## TO DO
Locate all lines in the data below that hold "Given" and show them.

(Beginning of DATA LISTING)

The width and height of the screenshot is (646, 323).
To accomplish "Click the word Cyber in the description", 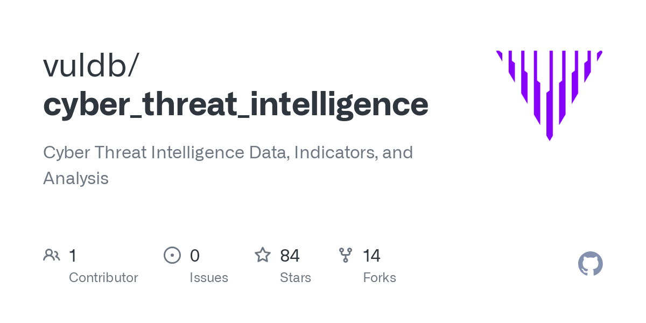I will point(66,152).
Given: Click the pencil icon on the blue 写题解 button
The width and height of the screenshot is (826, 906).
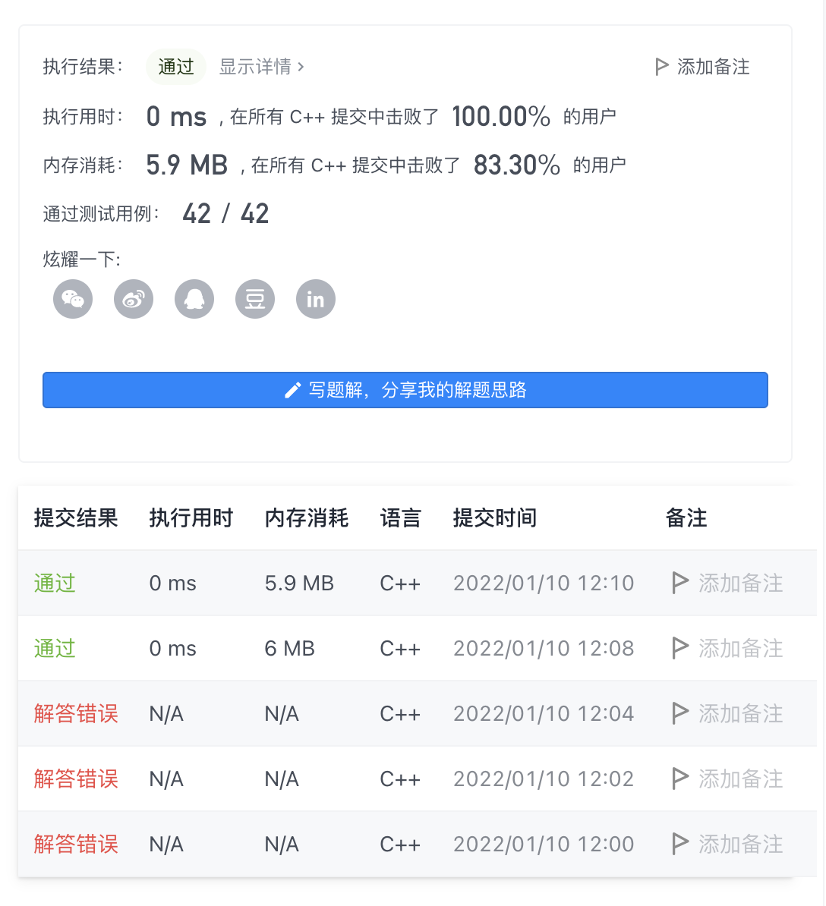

(End of DATA LISTING)
(Beginning of DATA LISTING)

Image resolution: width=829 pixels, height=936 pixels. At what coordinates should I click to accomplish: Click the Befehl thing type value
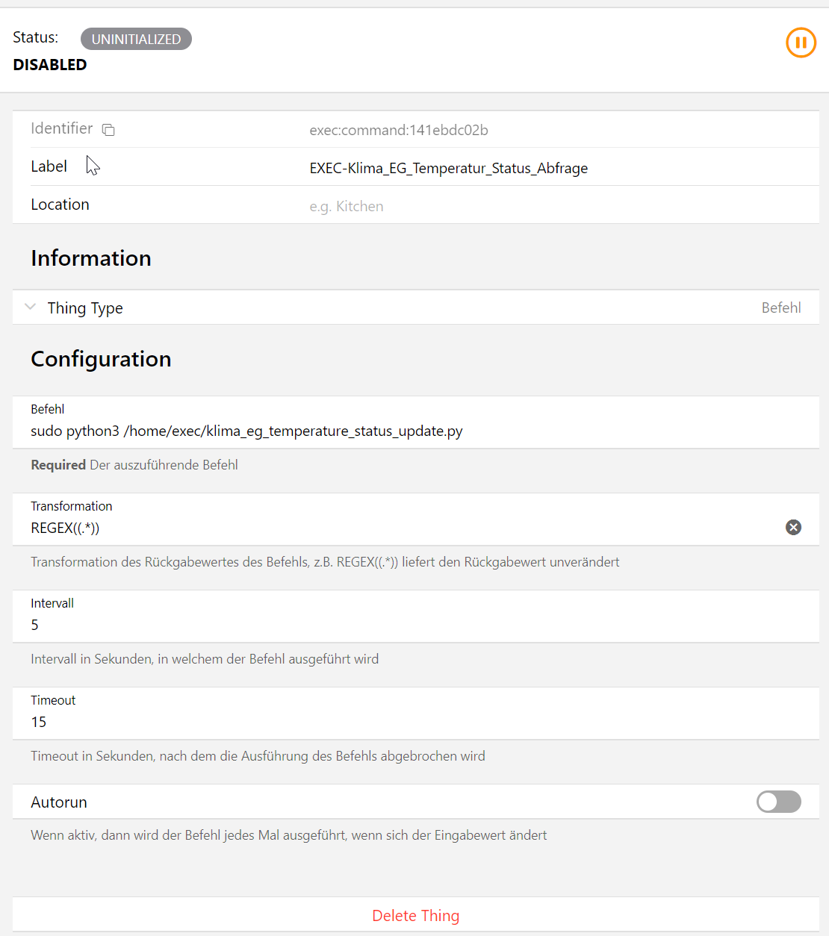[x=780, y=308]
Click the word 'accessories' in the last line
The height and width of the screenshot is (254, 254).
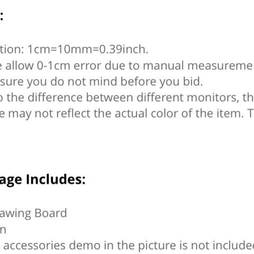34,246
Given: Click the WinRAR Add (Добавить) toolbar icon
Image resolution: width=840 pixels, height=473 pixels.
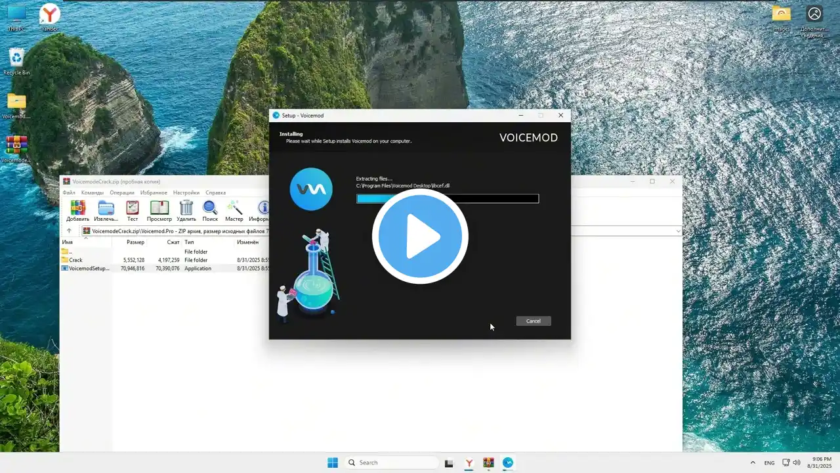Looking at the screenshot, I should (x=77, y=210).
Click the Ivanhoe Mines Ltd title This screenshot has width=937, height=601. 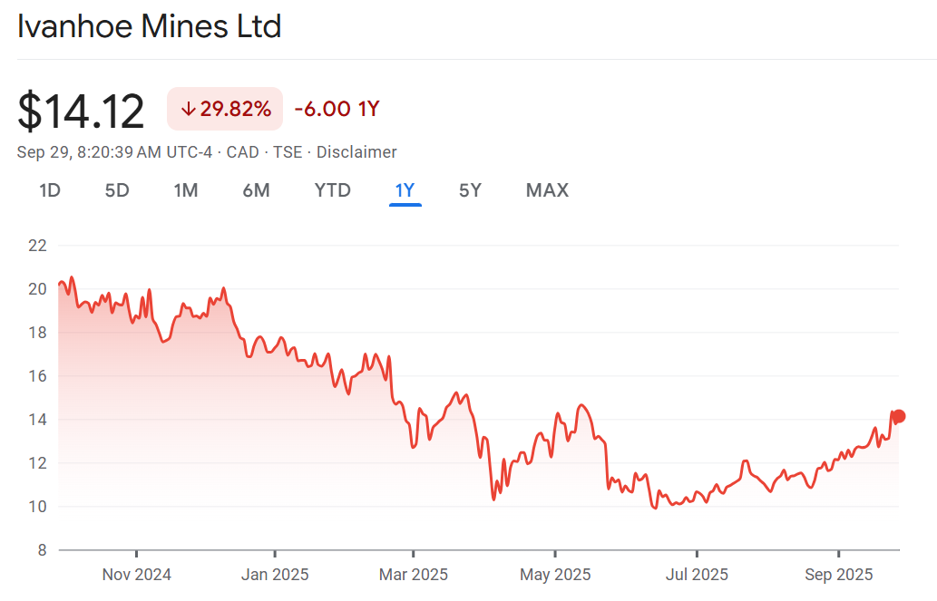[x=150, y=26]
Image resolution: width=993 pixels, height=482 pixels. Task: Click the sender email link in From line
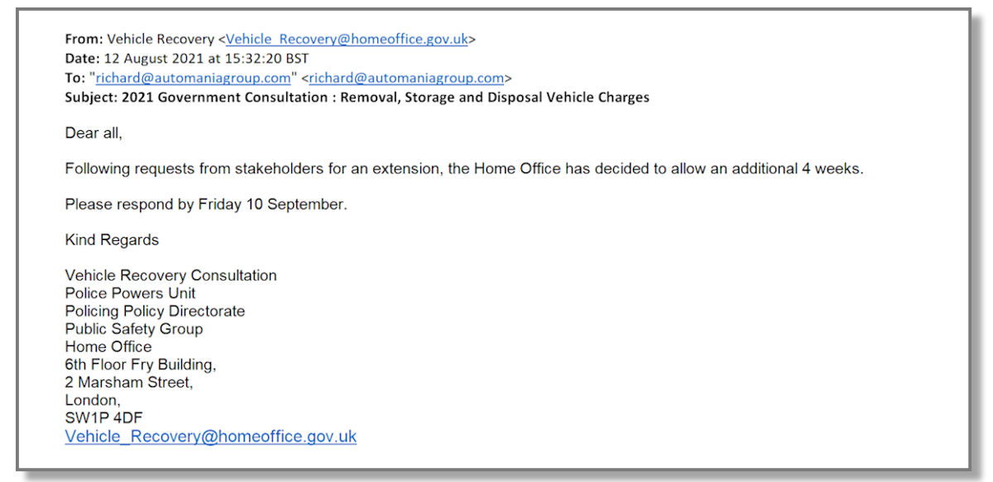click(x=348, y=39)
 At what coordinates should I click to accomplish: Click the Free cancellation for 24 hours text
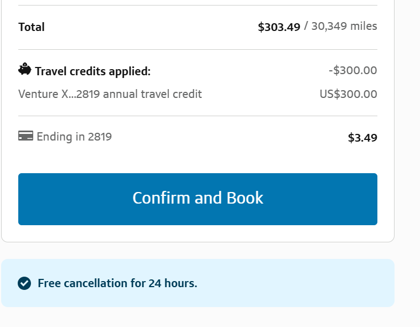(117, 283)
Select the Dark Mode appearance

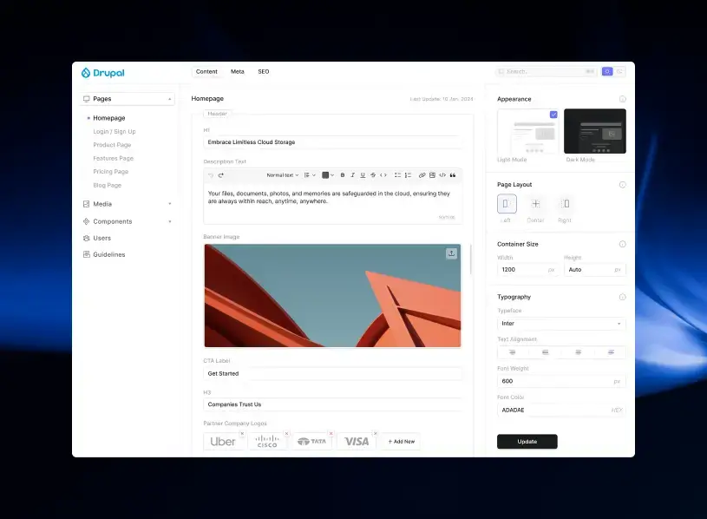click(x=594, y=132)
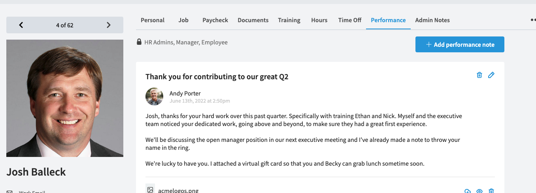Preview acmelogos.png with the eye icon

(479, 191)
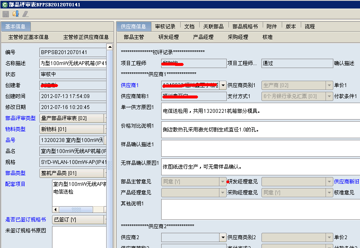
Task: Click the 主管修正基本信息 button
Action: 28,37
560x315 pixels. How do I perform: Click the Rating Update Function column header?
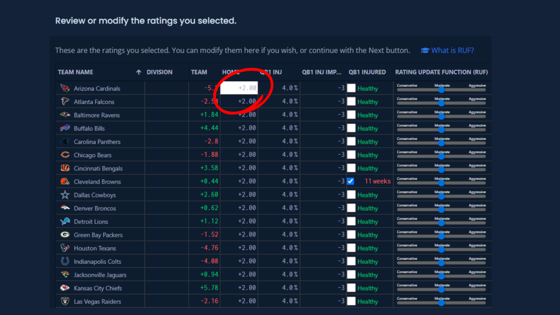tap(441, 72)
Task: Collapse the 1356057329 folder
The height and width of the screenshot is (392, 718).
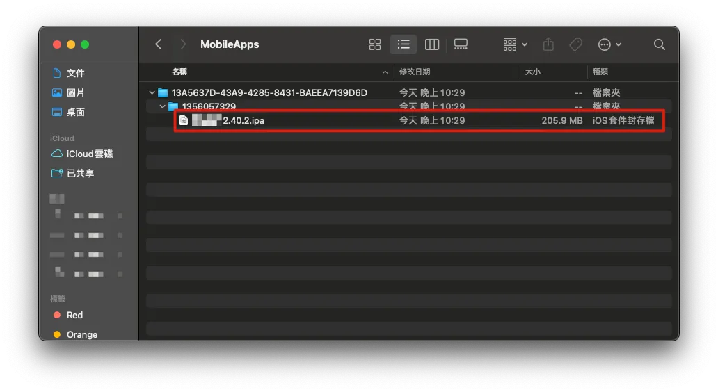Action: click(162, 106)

(End of DATA LISTING)

## RESPONSE BOX
Given: Click the pencil icon on the blue 写题解 button
Given: Click the WinRAR Add (Добавить) toolbar icon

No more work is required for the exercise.